How could it be otherwise if human beings have no access to the self-evident truths that ground and orient our lives? Modern liberalism makes no effort to conceal its lack of "confidence in the individual to think and function freely apart from government coercion." It assumes "that only properly coached and powerful elites and their technocrats [can] curb unhelpful personal expression and misguided individual choices to achieve more cosmic goals of equality and perceived collective fairness."
Lincoln made a very frightening prediction, that "the philosophy of the school room in one generation will be the philosophy of government in the next." D'oh! These leftoid monsters inculcated an entirely new set of foundational truths while our backs were turned!

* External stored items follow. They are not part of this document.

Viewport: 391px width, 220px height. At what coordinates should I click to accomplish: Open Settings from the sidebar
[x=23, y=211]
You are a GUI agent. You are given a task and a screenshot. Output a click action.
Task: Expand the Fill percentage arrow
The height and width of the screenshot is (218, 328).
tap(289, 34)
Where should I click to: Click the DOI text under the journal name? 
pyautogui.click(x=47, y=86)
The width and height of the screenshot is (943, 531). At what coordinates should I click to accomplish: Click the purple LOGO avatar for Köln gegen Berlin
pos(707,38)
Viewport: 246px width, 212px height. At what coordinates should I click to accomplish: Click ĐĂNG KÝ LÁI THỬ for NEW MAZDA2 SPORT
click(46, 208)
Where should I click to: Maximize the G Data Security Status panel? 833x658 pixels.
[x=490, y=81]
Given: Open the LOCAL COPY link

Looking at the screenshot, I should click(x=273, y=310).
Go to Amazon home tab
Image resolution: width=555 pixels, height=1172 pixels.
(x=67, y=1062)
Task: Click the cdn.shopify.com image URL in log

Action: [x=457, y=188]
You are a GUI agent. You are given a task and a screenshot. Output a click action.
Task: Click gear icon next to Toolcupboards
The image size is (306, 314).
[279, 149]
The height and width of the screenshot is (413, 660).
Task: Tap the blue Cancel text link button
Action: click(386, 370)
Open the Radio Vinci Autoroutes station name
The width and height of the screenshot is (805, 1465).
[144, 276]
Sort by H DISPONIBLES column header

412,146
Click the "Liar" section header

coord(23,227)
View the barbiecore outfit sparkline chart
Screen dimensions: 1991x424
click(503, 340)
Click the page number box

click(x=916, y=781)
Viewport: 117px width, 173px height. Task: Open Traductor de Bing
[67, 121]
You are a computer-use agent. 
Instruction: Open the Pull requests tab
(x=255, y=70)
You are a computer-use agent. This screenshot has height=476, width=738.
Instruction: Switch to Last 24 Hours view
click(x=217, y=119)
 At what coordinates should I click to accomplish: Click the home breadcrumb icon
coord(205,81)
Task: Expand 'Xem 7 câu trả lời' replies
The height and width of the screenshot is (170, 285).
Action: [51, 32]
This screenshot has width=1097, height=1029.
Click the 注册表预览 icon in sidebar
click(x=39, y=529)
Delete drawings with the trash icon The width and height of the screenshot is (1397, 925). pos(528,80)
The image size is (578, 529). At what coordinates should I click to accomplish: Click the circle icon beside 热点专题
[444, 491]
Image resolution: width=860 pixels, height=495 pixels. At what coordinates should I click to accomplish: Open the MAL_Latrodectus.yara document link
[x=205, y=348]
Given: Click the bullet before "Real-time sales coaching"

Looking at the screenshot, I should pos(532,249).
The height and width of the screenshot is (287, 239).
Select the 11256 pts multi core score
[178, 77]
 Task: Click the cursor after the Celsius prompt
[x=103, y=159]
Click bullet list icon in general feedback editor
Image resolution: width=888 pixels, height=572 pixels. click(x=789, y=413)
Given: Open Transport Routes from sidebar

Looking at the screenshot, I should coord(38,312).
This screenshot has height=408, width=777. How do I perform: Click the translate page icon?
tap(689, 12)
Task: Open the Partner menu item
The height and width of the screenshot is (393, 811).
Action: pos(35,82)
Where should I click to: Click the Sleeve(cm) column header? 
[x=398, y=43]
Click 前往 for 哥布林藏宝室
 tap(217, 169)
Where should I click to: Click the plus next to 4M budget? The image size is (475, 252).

It is no exaggeration to say I spent the first half of my life assimilating those anti-truths, the second half trying to extricate myself from them, the third half ridiculing them.
It occurred to me while reading this book that, just as we need a Christian apologetics, all citizens should be equipped with an American apologetics. Peter said to always be ready to give a logical and coherent defense to anyone who asks you to account for your faith. But all Americans should be equally ready to give a logical and coherent account for their faith in our political system.
Might be a good idea to toss this into the "extreme vetting" procedures. Just ask applicants to give a logical and coherent account for their faith in our political system.
As an aside, we've had a few comments from a Muslim guest who believes we are being unfair to Islam. I certainly don't want to be unfair, just accurate. And there is no Islamic state, nor could there ever be one, that is founded upon extra-Koranic self-evident truths available to man by virtue of his humanness. Rather, to my knowledge, every Muslim state is rooted in a sharia law that transcends and negates (if it doesn't deny altogether) the natural law that is our common earthright.
Curry quotes the philosopher Thomas Reid -- whose commonsense realism was a major influence on the Founders -- who wrote of "certain principles or dictates of common sense" which constitute "the foundation of all reasoning" and without which we descend into contradiction and incoherence.
Reid's "fundamental insight was that our ability to make sense of our experience presupposes certain first principles." These principles "are implicit in our conduct and our thought," such that "to deny or even doubt any of them is to involve ourselves in absurdity." It is in this sense that they are self-evident. As Schuon was saying the other day about religious truths, they are recognized by a kind of perception as opposed to being "conclusions."
It comes down to asking ourselves what we are doing when we are thinking. Whatever it is, it cannot be seen directly, but rather, is implicit in the very act of thinking. What's a good analogy... I suppose it's like twerking in public, which presupposes a transcendent ability to make an ass of oneself.